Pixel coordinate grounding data
BEGIN
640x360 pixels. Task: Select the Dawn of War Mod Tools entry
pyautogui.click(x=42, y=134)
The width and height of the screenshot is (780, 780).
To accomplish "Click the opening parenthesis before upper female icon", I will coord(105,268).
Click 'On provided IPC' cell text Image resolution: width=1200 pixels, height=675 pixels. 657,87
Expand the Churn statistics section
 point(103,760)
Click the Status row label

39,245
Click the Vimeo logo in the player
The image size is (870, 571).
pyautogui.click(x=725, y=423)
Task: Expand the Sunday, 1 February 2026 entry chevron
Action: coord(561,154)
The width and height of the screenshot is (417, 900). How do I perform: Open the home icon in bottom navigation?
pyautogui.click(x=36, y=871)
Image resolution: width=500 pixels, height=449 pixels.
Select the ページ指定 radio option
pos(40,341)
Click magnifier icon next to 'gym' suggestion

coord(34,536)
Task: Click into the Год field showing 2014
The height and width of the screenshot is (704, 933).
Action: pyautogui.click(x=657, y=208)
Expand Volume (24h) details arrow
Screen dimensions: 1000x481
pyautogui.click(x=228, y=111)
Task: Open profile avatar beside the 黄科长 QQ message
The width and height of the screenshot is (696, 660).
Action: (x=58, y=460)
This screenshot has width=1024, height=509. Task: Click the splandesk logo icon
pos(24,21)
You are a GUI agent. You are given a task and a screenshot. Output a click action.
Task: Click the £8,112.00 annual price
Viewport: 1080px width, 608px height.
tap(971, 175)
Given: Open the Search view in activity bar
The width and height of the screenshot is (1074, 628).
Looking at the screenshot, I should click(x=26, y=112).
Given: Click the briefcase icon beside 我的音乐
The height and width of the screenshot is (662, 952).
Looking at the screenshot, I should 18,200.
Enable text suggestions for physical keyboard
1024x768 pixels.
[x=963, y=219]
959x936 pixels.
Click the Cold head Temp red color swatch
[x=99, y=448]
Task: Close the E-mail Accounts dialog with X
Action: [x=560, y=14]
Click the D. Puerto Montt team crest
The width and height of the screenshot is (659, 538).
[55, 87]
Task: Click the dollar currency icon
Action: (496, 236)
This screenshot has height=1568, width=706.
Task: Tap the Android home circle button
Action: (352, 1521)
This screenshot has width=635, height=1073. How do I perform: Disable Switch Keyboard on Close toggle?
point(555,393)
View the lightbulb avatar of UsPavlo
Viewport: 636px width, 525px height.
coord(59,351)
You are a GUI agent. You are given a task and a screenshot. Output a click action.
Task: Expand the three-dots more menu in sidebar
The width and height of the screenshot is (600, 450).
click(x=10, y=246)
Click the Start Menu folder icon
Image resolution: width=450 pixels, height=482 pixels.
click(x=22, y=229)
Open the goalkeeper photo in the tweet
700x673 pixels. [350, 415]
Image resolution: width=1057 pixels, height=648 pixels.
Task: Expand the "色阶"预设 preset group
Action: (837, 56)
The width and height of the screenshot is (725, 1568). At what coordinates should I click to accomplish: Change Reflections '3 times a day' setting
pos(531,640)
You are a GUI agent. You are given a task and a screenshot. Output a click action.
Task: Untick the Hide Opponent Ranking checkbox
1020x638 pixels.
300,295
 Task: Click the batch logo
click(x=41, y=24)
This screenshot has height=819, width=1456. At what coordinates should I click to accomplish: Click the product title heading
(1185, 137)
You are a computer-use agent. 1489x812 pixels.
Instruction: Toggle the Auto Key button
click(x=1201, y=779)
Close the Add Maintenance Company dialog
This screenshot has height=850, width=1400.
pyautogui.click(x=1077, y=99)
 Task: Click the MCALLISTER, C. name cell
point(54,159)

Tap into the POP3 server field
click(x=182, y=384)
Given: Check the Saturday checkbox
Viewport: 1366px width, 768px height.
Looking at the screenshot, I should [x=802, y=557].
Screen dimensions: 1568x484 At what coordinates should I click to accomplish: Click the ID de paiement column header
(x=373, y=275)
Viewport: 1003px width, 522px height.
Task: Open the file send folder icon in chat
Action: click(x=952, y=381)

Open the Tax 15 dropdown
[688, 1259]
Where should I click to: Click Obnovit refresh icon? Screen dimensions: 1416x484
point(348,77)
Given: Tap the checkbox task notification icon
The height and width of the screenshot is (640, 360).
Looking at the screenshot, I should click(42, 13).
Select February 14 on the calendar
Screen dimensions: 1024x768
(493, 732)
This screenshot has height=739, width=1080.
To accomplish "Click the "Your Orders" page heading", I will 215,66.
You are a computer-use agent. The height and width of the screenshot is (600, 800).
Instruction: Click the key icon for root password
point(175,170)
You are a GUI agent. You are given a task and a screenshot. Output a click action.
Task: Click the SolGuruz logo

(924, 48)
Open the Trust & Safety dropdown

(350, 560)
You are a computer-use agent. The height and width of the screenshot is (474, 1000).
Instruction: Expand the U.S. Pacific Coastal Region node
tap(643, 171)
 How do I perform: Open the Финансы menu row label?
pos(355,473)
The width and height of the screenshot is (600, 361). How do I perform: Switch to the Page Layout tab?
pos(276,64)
END
• _About this exercise_
Report how many lines above contain the string "text". Please write the number only.

• _Finished task_
2